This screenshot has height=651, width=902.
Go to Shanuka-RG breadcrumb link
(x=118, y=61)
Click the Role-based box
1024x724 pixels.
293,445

Work instructions:
Rewrite the items above, replacing "Go to" with "Open" and leaving everything else unchanged.

Answer in full:
This screenshot has height=651, width=902.
Open Shanuka-RG breadcrumb link
(x=118, y=61)
Click the Role-based box
1024x724 pixels.
293,445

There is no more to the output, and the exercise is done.